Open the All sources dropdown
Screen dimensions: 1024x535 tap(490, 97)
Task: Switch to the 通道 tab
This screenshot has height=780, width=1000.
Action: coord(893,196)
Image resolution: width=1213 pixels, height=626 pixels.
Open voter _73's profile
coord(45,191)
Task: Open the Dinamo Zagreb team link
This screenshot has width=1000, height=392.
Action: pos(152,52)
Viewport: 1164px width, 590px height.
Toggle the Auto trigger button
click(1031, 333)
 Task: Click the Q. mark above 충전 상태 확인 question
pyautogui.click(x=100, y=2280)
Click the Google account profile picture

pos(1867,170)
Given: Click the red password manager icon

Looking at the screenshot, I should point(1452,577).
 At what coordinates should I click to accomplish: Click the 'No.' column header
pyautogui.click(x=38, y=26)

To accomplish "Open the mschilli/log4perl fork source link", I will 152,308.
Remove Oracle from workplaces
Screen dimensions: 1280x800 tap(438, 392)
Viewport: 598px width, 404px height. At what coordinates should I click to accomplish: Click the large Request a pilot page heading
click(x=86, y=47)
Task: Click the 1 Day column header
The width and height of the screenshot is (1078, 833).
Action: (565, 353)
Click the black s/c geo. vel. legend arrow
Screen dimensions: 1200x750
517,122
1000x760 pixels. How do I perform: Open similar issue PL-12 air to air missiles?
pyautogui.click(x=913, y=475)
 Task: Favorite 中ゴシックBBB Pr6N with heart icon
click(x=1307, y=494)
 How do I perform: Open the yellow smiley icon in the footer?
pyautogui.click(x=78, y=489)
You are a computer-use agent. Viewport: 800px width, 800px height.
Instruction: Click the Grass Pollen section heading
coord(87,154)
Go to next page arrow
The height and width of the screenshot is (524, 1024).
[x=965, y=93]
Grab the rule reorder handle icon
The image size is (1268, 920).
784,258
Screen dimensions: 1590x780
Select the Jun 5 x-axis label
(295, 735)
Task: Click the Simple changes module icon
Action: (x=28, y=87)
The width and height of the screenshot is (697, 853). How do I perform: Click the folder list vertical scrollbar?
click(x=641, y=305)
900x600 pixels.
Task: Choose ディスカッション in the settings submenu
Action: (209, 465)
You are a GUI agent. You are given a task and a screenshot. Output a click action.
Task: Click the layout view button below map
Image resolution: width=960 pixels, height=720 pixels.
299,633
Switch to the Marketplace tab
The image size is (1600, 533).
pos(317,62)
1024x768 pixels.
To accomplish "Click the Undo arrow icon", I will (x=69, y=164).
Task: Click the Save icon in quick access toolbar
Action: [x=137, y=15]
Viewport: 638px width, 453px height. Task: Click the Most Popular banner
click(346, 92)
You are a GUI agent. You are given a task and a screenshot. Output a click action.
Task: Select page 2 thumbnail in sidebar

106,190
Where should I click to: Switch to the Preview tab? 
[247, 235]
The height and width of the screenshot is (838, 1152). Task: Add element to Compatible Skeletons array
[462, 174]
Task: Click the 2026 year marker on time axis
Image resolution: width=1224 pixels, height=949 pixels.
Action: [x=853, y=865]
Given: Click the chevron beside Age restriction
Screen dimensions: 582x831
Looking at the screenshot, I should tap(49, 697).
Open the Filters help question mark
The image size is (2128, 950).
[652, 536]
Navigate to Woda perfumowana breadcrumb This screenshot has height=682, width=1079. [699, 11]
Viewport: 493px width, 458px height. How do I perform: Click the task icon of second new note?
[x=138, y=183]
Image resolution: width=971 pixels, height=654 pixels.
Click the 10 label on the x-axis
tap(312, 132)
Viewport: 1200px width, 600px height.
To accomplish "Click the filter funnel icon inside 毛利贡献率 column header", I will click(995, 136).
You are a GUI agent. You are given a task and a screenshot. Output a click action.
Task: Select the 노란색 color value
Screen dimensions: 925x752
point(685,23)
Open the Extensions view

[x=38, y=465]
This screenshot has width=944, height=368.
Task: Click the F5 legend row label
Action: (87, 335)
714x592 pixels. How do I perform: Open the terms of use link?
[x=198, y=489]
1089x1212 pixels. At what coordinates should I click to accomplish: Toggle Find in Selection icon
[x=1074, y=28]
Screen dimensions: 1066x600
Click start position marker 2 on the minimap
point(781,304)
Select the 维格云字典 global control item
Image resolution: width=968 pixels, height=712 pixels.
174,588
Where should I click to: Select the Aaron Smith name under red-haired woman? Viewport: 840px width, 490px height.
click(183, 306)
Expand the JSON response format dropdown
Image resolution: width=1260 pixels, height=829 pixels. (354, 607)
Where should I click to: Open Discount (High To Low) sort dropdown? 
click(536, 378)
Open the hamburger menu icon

------------------------------------------------------------

Your task is an exact transcription of every line above.

Open the All sources dropdown
Screen dimensions: 1024x535 tap(490, 97)
Task: Switch to the 通道 tab
This screenshot has height=780, width=1000.
Action: coord(893,196)
Image resolution: width=1213 pixels, height=626 pixels.
Open voter _73's profile
coord(45,191)
Task: Open the Dinamo Zagreb team link
This screenshot has width=1000, height=392.
Action: pos(152,52)
Viewport: 1164px width, 590px height.
Toggle the Auto trigger button
click(1031, 333)
 Task: Click the Q. mark above 충전 상태 확인 question
pyautogui.click(x=100, y=2280)
Click the Google account profile picture

pos(1867,170)
Given: Click the red password manager icon

Looking at the screenshot, I should point(1452,577).
 At what coordinates should I click to accomplish: Click the 'No.' column header
pyautogui.click(x=38, y=26)

To accomplish "Open the mschilli/log4perl fork source link", I will 152,308.
Remove Oracle from workplaces
Screen dimensions: 1280x800 tap(438, 392)
Viewport: 598px width, 404px height. At what coordinates should I click to accomplish: Click the large Request a pilot page heading
click(x=86, y=47)
Task: Click the 1 Day column header
The width and height of the screenshot is (1078, 833).
Action: (565, 353)
Click the black s/c geo. vel. legend arrow
Screen dimensions: 1200x750
517,122
1000x760 pixels. How do I perform: Open similar issue PL-12 air to air missiles?
pyautogui.click(x=913, y=475)
 Task: Favorite 中ゴシックBBB Pr6N with heart icon
click(x=1307, y=494)
 How do I perform: Open the yellow smiley icon in the footer?
pyautogui.click(x=78, y=489)
You are a computer-use agent. Viewport: 800px width, 800px height.
Instruction: Click the Grass Pollen section heading
coord(87,154)
Go to next page arrow
The height and width of the screenshot is (524, 1024).
[x=965, y=93]
Grab the rule reorder handle icon
The image size is (1268, 920).
784,258
Screen dimensions: 1590x780
Select the Jun 5 x-axis label
(295, 735)
Task: Click the Simple changes module icon
Action: (x=28, y=87)
The width and height of the screenshot is (697, 853). How do I perform: Click the folder list vertical scrollbar?
click(x=641, y=305)
900x600 pixels.
Task: Choose ディスカッション in the settings submenu
Action: (209, 465)
You are a GUI agent. You are given a task and a screenshot. Output a click action.
Task: Click the layout view button below map
Image resolution: width=960 pixels, height=720 pixels.
299,633
Switch to the Marketplace tab
The image size is (1600, 533).
pos(317,62)
1024x768 pixels.
To accomplish "Click the Undo arrow icon", I will (x=69, y=164).
Task: Click the Save icon in quick access toolbar
Action: [x=137, y=15]
Viewport: 638px width, 453px height. Task: Click the Most Popular banner
click(346, 92)
You are a GUI agent. You are given a task and a screenshot. Output a click action.
Task: Select page 2 thumbnail in sidebar

106,190
Where should I click to: Switch to the Preview tab? 
[247, 235]
The height and width of the screenshot is (838, 1152). Task: Add element to Compatible Skeletons array
[462, 174]
Task: Click the 2026 year marker on time axis
Image resolution: width=1224 pixels, height=949 pixels.
Action: [x=853, y=865]
Given: Click the chevron beside Age restriction
Screen dimensions: 582x831
Looking at the screenshot, I should tap(49, 697).
Open the Filters help question mark
The image size is (2128, 950).
[652, 536]
Navigate to Woda perfumowana breadcrumb This screenshot has height=682, width=1079. [699, 11]
Viewport: 493px width, 458px height. How do I perform: Click the task icon of second new note?
[x=138, y=183]
Image resolution: width=971 pixels, height=654 pixels.
Click the 10 label on the x-axis
tap(312, 132)
Viewport: 1200px width, 600px height.
To accomplish "Click the filter funnel icon inside 毛利贡献率 column header", I will click(995, 136).
You are a GUI agent. You are given a task and a screenshot. Output a click action.
Task: Select the 노란색 color value
Screen dimensions: 925x752
point(685,23)
Open the Extensions view

[x=38, y=465]
This screenshot has width=944, height=368.
Task: Click the F5 legend row label
Action: (87, 335)
714x592 pixels. How do I perform: Open the terms of use link?
[x=198, y=489]
1089x1212 pixels. At what coordinates should I click to accomplish: Toggle Find in Selection icon
[x=1074, y=28]
Screen dimensions: 1066x600
Click start position marker 2 on the minimap
point(781,304)
Select the 维格云字典 global control item
Image resolution: width=968 pixels, height=712 pixels.
174,588
Where should I click to: Select the Aaron Smith name under red-haired woman? Viewport: 840px width, 490px height.
click(183, 306)
Expand the JSON response format dropdown
Image resolution: width=1260 pixels, height=829 pixels. (354, 607)
Where should I click to: Open Discount (High To Low) sort dropdown? 
click(536, 378)
Open the hamburger menu icon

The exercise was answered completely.